Written evidence submitted by The Midlands Patient Safety Research Centre (PSN0010)


The Midlands Patient Safety Research Centre (PSRC) would like to respond to the questions raised by the committee as follows. We are responding on behalf of the directors and theme lead for maternal health.

Maternity care and leadership

1. “There is no mechanism to scrutinise perinatal deaths or maternal deaths independently, to identify patient safety concerns and to provide early warning of adverse trends. This shortcoming has been clearly identified in relation to adult deaths by Dame Janet Smith in her review of the Shipman deaths, but is in our view no less applicable to maternal and perinatal deaths, and should have raised concerns in the University Hospitals of Morecambe Bay NHS Foundation Trust before they eventually became evident. Legislative preparations have already been made to implement a system based on medical examiners, as effectively used in other countries, and pilot schemes have apparently proved effective. We cannot understand why this has not already been implemented in full, and recommend that steps are taken to do so without delay.” (From the inquiry into Morecambe Bay Investigation, 2015)

The medical examiners system combined with MBRRACE (https://www.npeu.ox.ac.uk/mbrrace-uk) allows collection of data about maternal and perinatal deaths including stillbirth, although the latter is relatively poorly captured by existing systems. Establishment of any new system would be less helpful than ensuring better data within MBRRACE – although there are now high rates of capture, in particular for maternal death, the data completeness is poor, which undermines it’s utility. Adequate funding and systems to enable Trusts to submit their data, and MBRRACE or appropriately approved researchers to analyse it might maximise benefit.

2. “A common code of ethics, standards and conduct for senior board-level healthcare leaders and managers should be produced and steps taken to oblige all such staff to comply with the code and their employers to enforce it.” (From the Report of the Mid Staffordshire NHS Foundation Trust Public Inquiry, 2013.)

Many senior leaders are also healthcare professionals hence any such system should avoid duplication with professional regulation and oversight, such as revalidation. Arguably employers already assess compliance with professional standards including medical ethics within existing appraisal systems which feed into revalidation for doctors. Annual appraisal exists already for NHS staff (not restricted to doctors or nurses) and can be reviewed by the CQC (https://www.cqc.org.uk/guidance-providers/regulations/regulation-18-staffing); whilst this does not allow for prosecution it does allow regulatory action to be taken. As for the first question, using such systems effectively may be higher priority than developing a new one.

Health and social care training

3. “Targeted interventions on collaborative leadership and organisational values, including a new, national entry-level induction for all who join health and social care.” (From the Health and social care review: leadership for a collaborative and inclusive future report, 2022)

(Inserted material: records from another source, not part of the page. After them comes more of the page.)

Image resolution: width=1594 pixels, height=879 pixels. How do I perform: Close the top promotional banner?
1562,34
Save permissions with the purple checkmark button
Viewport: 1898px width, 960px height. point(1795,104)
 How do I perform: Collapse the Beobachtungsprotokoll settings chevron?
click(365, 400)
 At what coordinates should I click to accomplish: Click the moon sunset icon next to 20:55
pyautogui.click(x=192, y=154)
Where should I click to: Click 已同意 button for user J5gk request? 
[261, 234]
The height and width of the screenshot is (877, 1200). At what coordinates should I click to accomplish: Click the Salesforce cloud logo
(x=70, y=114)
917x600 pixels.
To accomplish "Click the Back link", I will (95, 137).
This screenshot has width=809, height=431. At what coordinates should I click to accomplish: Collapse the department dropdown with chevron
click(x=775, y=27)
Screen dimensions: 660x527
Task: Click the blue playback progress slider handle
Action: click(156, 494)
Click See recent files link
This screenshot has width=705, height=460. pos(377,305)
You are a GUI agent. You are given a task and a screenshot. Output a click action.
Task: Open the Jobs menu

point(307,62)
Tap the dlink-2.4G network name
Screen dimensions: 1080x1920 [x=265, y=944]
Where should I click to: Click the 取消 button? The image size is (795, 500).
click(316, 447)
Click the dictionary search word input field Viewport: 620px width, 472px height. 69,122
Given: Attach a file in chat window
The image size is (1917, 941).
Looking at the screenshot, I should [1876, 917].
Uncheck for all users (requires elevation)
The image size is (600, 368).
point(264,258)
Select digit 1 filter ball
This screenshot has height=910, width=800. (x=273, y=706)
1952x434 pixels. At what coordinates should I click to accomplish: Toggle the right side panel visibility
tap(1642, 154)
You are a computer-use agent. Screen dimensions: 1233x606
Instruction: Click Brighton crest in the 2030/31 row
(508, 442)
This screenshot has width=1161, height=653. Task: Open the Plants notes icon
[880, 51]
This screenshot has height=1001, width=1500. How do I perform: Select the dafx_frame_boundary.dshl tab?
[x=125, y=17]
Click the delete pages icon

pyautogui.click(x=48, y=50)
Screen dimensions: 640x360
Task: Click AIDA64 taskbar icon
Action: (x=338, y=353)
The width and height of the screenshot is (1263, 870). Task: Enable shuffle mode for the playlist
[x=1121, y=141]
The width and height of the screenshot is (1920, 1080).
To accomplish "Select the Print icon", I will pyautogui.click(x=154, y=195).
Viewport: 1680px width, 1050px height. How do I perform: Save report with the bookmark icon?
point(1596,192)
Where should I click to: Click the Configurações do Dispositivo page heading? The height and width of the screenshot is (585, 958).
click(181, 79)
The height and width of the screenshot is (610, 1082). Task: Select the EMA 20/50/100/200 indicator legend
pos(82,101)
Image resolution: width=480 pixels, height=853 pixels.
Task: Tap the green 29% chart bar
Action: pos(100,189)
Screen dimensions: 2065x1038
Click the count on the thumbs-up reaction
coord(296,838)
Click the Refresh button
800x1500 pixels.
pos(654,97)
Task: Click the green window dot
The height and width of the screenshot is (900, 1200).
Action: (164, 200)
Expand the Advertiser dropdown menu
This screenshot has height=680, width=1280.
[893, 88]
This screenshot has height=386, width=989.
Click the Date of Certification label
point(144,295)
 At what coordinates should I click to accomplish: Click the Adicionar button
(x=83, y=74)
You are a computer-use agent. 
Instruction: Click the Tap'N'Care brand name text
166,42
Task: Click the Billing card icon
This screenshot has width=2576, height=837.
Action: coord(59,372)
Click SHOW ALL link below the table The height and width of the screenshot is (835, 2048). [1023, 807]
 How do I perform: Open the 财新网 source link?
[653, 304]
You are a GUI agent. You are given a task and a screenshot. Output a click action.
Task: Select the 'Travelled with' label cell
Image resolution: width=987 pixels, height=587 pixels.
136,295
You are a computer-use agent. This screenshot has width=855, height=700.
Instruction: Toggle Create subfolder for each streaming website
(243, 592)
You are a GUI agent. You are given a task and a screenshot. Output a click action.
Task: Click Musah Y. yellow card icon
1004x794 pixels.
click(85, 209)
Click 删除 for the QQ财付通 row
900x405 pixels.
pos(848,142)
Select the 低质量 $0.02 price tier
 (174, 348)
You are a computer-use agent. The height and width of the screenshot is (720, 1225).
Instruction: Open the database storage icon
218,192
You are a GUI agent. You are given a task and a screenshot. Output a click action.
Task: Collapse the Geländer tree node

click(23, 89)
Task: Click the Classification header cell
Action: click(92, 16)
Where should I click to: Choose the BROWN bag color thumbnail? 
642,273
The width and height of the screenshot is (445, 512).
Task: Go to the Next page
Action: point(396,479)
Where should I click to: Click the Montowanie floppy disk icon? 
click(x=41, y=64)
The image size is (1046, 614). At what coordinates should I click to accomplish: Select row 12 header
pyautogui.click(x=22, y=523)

Culture of safety, and whistleblowing

4. “Culture of safety: Every organisation involved in providing NHS healthcare, should actively foster a culture of safety and learning, in which all staff feel safe to raise concerns

Action 1.1: Boards should ensure that progress in creating and maintaining a safe learning culture is measured, monitored and published on a regular basis. 

Action 1.2: System regulators should regard departure from good practice, as identified in this report, as relevant to whether an organisation is safe and well-led.” (From the Freedom to Speak Up Review, 2015)

The CQC assesses aspects of culture already, such that Trusts are aware they need to collect data or evidence about this for inspection. Annual quality accounts (https://www.england.nhs.uk/financial-accounting-and-reporting/quality-accounts-requirements/) do not have to include such measures within mandated numerical data, but improvement and overall status ought to be covered by the summary statement provided by a senior manager. However measurement of culture typically focusses on behaviours that can be captured numerically such as communication or information exchange, safety culture outcomes such as reporting rates, and patient outcomes such as falls, length of stay, or readmission rates. Staff outcomes are less well studied, and soft intelligence is rarely incorporated. This means that data inputs about culture to regulators may not reflect culture adequately, hence could be uninformative about the true state of an organisation. This probably reflects the difficulty of culture measurement outside of research, as opposed to the willingness of organisations to understand themselves. Systematic review of factors that could enhance safety learning systems has recently been published (Mahmoud et al, BMJ Open Qual (2023);12(2):e002134) and could inform structure of reporting on safety learning in future.

Although systematic review of safety culture has linked positive measures to outcomes (n=62 studies, Braithwaite et al, BMJ Open (2017);7(11):e017708), the evidence linking culture improvement initiatives (the next logical step) to improved outcomes is not always consistent. In specific settings some interventions aimed at aspects of safety culture have been shown to both improve culture and improve outcomes (for example Alsabri et al, J Patient Saf (2022);18(1):e351-e361), but impact on outcome for patients is by no means assured (or reported in publications). Further research into the impact of culture change and optimal method of assessment of culture in the NHS is required.